Toyota and its luxury brand Lexus expect to sell about 4.7 million hybrid vehicles this fiscal year, up from 3.7 million units sold last year, and about 171,000 battery electric vehicles, compared to about 117,000 units last year.

Sato said the automaker should take measures to avoid falling into fierce price competition in China, adding that demand for plug-in hybrid cars is growing there.

Toyota announced that it would buy back Y1 trillion of its shares by the end of April next year. This appears to be done in part to respond to any divestment plans by its stakeholders. It can buy back up to three percent of it outstanding shares.

4th Gear: Hyundai and Kia settle illegal service member auto repos

Hyundai And Kias The American financing entity will pay $334,941 to settle the charges it illegally seized U.S. military service members Vehicles. Out of Reuters:

According to documents filed in federal court in Los Angeles, between 2015 and 2023, Hyundai Capital America violated the Servicemembers Civil Relief Act by seizing 26 vehicles whose owners had begun repaying their loans before they began active duty.
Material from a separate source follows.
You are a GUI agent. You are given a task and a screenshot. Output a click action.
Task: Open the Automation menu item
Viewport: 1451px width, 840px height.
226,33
The Justice Department said the law requires the financing department to obtain court approval before repossessing vehicles.

One example cited was the 2017 repossession and sale of Naval Aviator Jessica Johnson’s three-year-old Hyundai Elantra after the financing department determined she was on active duty but “not deployed.”

Johnson still owed $13,796 on the car, and Hyundai Capital America realized in 2020 that it should not have repossessed it, court records show.

“Members of our armed forces should not have to worry about having their cars confiscated while serving in the military,” Assistant Attorney General Kristen Clarke said in a statement.

Without admitting any wrongdoing, Hyundai Capital America will pay each of the 26 service members $10,000 plus lost vehicle equity and restore their credit. It will also pay $74,941 to the U.S. Treasury “to justify the public interest.”

In a statement, Hyundai Capital America said it is proud to support military families and has “already taken steps” to promote compliance with all SCRA requirements.

In recent years, the Justice Department has settled several DOJ claims Soldiers’ Law against financing companies, among others General Motors, Nissan and Wells Fargo’s financing unit.

Back: My Thetans are off the charts

Neutral: I’m a big fan of this big truck

Does the GMC Yukon Denali Ultimate justify its $101,000 price tag?